"2 hafta geçti; bugün ilk defa alışverişe geldi. Yanımda babam vardı; o ilgilendi. Giderken ; iyi aksamlar dedi."
Herşey yolunda giderken; yan komsunuz olan Basri amca ölür. Üzülürsünüz; Cenazesi kalkar; O gidince boşalan dükkana birkaç hafta sonra bir adet bayan kuaförü acılır. Yeni bir komşunuz olmuştır. Birkaç gün sonra bir ay parçası; bir abide gelir; titrersiniz; vücudunuz kilitler; öleceğim zannedersiniz. Deli gibi seversiniz. ilk görüşte aşk mı olurmuş diyen o kişiye birşeyler olmuştur. Giderken baktığınızda; kuaföre girdiğiniz görürsünüz ve anlarsınız ki; orada çalışmaktadır. Ne zaman ki Alışverişe gelir ; şaşkınlıktan ve heyecandan; yıkıp dökmediğiniz birşey kalmaz. 2 ay böyle durursunuz; aşkınızdan kudurursunuz ve bir gün çiçekçiye gidersiniz; en güzelinden 1 beyaz 1 de kırmızı gül seçersiniz. Güzelce sardırtırsınız. Öğleden sonra o gelir; derdinizi anlatırsınız. Böyle böyle; hayatımda ilk defa böyle birşey söylüyeceğim; herhangi bir terslik halinde kusura bakma lütfen dersiniz; ben seni ilk gördüğümden beri sana tutuldum dersiniz. Hemde deli gibi dersiniz. O ise sadece susar, susar. 5-6 dakika boyunca öylece kenara doğru dönüp donmuştur. Akabinde Çıktığım var der. Kilitlersiniz. Hiç değilse bir şans; belki tanımak filan ister diye düşünmüşsünüzdür. istemsizce "Allah Kahretsin böyle aşkı ; Allah kahretsin böyle cesareti" filan dersiniz. Ve çiçeği almaya bile yeltenmez. "Sen en iyisini yaptın; ama çıktığım var" der, gider.
1 saat sadece oturursunuz. Hiçbirşeyi duymaz; anlamazsınız. Sonra buketi kırıp çöpe atarsınız. 9 saat içinde 3 paket sigara biter; anlamazsınız. 2 gün sadece bir paket burçak bisküvi ile durursunuz. (2 hafta geçmesine rağmen hala hiç acıktığımı hatırlamıyorum. Sanırım depresyon.) 2 haftada; 14 kilo verirsiniz.

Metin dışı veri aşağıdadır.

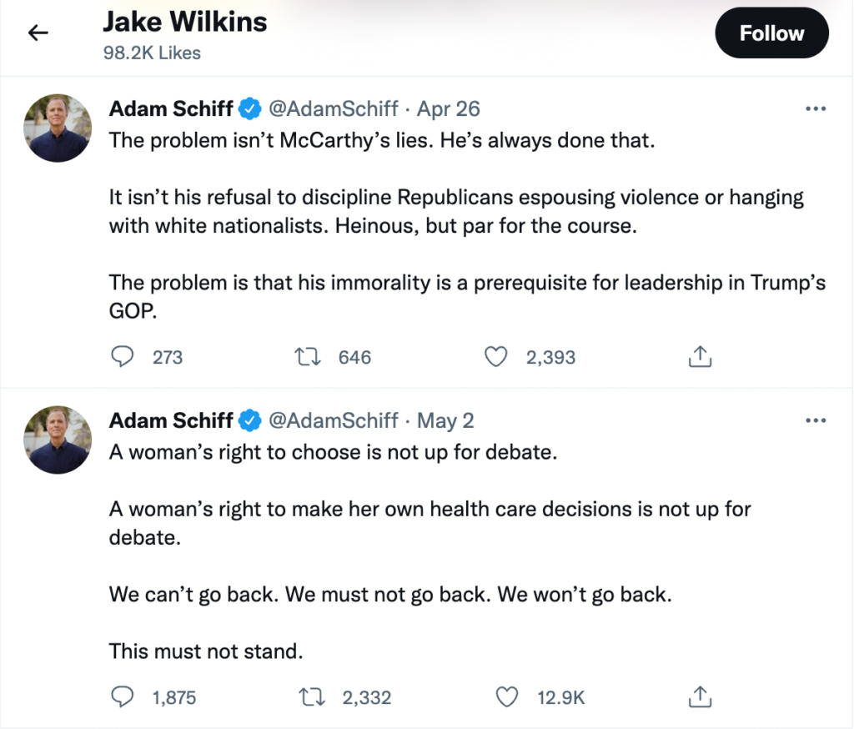
Task: Open more options on May 2 tweet
Action: tap(815, 420)
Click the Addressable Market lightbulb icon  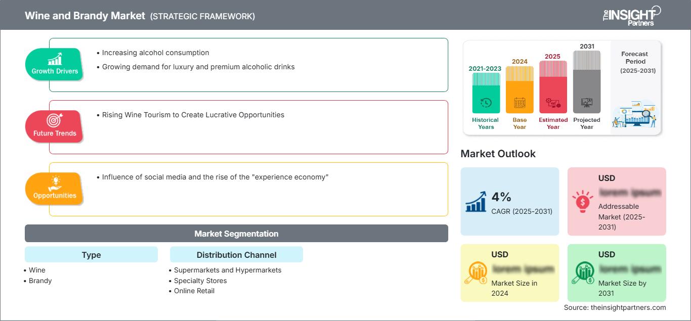tap(583, 201)

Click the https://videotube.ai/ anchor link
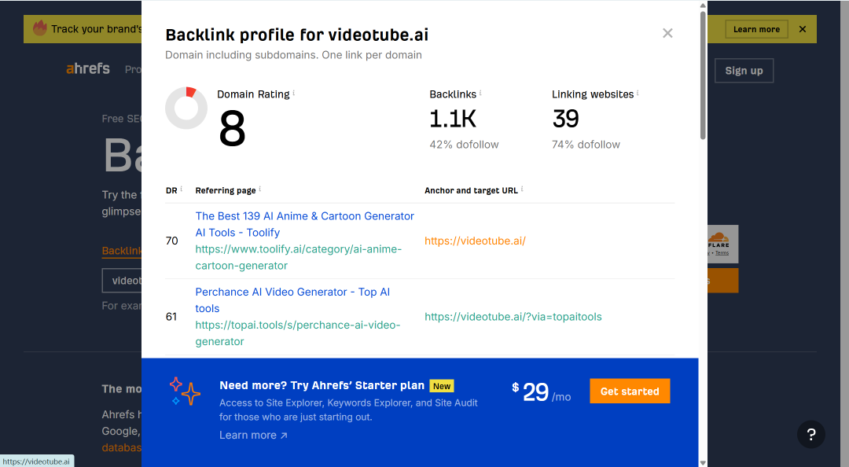pyautogui.click(x=475, y=241)
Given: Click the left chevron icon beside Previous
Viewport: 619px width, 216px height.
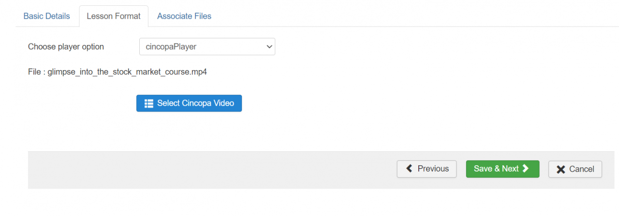Looking at the screenshot, I should click(x=410, y=169).
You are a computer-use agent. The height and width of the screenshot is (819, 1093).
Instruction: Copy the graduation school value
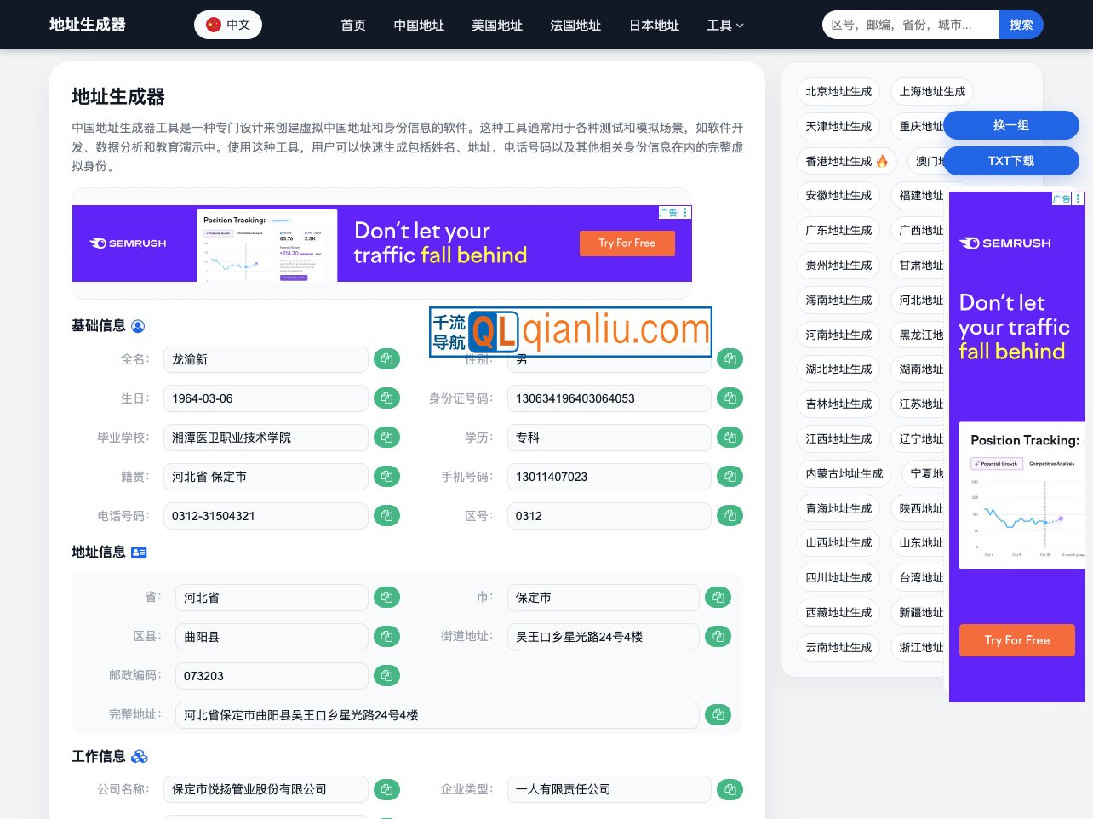[386, 438]
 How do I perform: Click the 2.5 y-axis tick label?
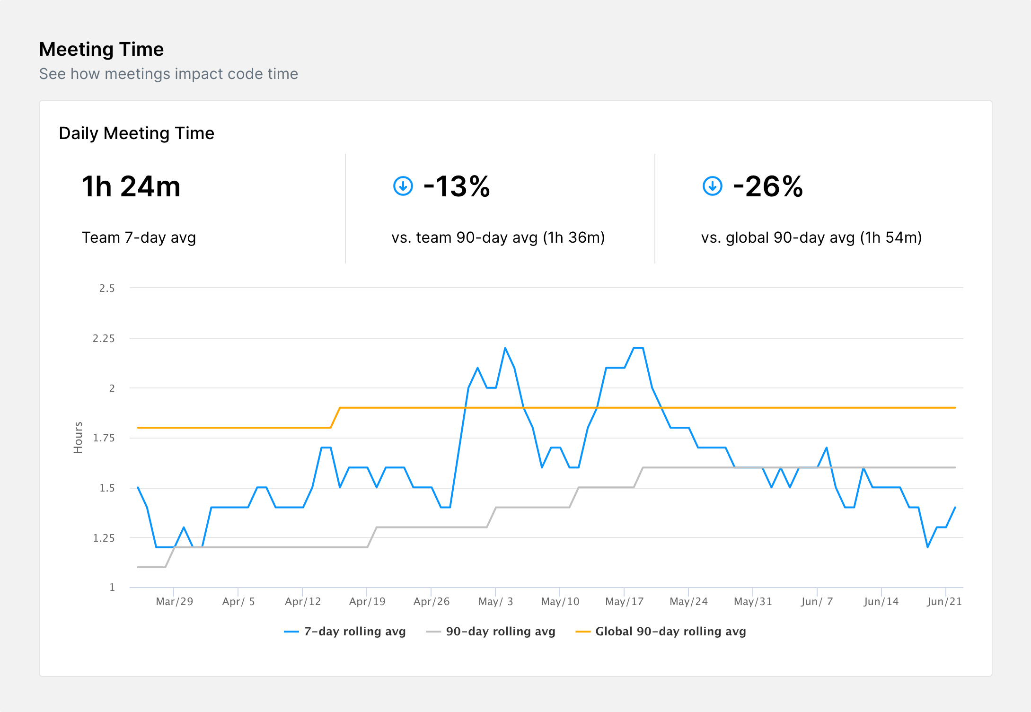click(107, 289)
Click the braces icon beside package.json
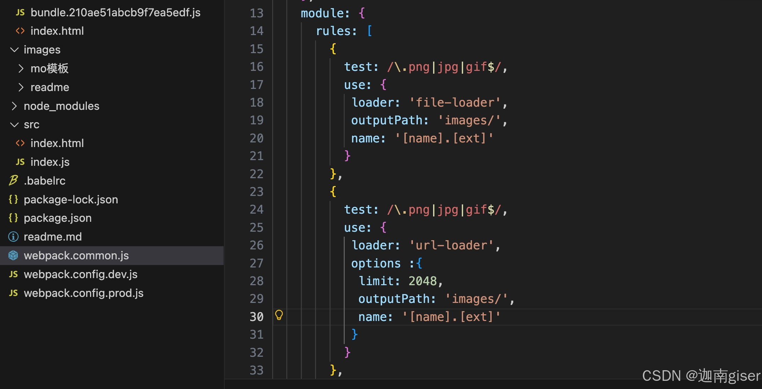Viewport: 762px width, 389px height. [13, 218]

Arkadaşınıza açılırsınız; - Üzülme be oğlum, kızmı yok" filan der. Siz başka birini istemiyorsunuz ki, sadece o. Zira siz susadım deyince; git iskender-döner filan ye demek nasıl birşeyse; buda size öyle gelir.
En kötüsü çok ciddi bir biçimde intiharı düşünürsünüz. Ama bazı değerlere kıyamazsınız -ki bu canınız değildir. Zaten siz ölü sayılırsınız. Açlığı, acıyı ve diğer etkenleri hissetmeyen biri nasıl yaşıyor olabilir ki?-
'Acaba hayattan fazla birşey mi istedim? Ben hiç kimseye böyle davranmamaya çalıştım. Ufacık birşey için dahi kimseyi üzüp kırmamaya çalıştım. Adaletin bumu dünya?' diye düşünürsünüz.